The mosque’s critics have been after Patrick Richardson, the city’s director of planning and redevelopment. A lanky man in a crew cut and no-nonsense gray suit, Richardson said he has been getting calls from people — many from outside the community and from other states — who say, “Why don’t you stop this?”

“We’re a land-use agency,” Richardson told the Forward in his City Hall office, summoning his stock answer to queries from the media or anyone else. “We don’t get into where they get their financing from, or questioning whether Islam is a religion.”

Richardson says the mosque project has satisfied all the requirements — traffic studies, environmental-impact reports, even a preliminary survey for endangered burrowing owls — and it will all come down to a 3 out of 5 vote by the planning commission December 1. His department recommended that the project be approved.

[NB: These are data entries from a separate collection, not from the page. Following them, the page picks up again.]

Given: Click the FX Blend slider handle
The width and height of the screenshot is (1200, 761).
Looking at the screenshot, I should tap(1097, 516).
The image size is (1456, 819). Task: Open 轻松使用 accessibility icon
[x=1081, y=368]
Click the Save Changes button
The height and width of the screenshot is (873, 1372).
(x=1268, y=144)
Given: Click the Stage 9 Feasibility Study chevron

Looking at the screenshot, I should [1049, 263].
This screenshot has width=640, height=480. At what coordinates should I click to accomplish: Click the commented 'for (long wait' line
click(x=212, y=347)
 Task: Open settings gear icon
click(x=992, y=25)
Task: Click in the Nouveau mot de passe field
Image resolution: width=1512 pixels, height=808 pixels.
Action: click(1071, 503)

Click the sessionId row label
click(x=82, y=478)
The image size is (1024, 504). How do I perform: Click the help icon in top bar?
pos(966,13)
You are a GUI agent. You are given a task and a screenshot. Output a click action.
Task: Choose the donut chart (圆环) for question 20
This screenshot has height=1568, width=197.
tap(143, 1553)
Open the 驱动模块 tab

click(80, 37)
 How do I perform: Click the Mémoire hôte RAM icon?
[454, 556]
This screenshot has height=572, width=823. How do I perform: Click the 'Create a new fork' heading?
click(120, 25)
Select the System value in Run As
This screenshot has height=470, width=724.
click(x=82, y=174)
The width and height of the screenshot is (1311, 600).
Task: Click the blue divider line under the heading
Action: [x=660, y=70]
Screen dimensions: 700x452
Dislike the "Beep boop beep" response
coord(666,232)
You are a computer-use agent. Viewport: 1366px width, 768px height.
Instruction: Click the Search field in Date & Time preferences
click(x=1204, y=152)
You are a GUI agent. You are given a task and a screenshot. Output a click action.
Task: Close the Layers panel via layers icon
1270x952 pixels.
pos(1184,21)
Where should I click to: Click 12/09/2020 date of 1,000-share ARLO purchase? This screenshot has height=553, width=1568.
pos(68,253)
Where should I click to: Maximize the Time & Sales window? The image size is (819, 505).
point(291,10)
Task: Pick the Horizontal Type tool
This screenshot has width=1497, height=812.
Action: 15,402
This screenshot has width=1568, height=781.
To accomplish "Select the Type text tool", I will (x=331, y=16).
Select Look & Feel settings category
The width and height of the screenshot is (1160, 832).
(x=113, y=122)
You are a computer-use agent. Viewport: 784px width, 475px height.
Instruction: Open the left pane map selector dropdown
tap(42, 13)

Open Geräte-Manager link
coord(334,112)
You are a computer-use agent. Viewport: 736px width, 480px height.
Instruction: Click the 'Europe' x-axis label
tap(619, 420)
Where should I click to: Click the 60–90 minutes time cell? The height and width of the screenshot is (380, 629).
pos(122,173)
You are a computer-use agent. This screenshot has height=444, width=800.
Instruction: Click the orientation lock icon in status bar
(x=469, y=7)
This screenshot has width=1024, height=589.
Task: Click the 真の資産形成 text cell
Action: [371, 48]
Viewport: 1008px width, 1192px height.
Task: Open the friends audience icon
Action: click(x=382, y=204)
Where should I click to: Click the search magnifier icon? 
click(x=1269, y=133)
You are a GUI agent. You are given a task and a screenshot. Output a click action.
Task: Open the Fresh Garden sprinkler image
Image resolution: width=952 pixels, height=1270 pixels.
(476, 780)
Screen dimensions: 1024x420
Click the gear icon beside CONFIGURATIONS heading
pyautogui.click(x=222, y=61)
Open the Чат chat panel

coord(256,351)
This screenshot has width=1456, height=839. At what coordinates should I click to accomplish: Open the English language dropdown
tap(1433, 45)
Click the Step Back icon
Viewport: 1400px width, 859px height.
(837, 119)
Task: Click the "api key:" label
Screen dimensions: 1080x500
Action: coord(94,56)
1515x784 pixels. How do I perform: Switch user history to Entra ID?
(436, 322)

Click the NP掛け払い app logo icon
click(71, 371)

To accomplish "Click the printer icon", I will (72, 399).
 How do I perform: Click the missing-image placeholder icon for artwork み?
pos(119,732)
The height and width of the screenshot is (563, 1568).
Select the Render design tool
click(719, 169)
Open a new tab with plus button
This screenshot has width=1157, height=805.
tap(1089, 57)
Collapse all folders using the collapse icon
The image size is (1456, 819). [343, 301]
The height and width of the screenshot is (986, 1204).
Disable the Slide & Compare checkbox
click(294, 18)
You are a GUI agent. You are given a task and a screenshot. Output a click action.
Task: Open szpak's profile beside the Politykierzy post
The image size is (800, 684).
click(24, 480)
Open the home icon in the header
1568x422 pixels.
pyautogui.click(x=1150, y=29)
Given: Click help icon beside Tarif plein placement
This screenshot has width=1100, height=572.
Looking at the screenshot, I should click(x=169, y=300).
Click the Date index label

Surveying the vacant acreage at the corner of Nicolas and Calle Colibri, the imam was optimistic. He welcomed the support from PJA and other groups, even a gay men and lesbian group that showed up during the July 30 protest. “We are building, not destroying,” he said. “We are not at war with anyone here.”

Eventually, he predicted, even the Rev. Bill Rench of Calvary Baptist Church just across the street from the site of the mosque will be a good neighbor, despite the pastor’s recent pronouncements to the press that the newcomers are unwelcome and that Christianity and Islam “mix like oil and water.”

“We’ve had some one-on-one meetings,” Harmoush said, smiling hopefully. “And I have friends at other Baptist churches.” But he knows now that in America’s current climate of fear and anxiety, it won’t be easy, and that far from settling the issue, the Planning Commission’s vote will be just the beginning.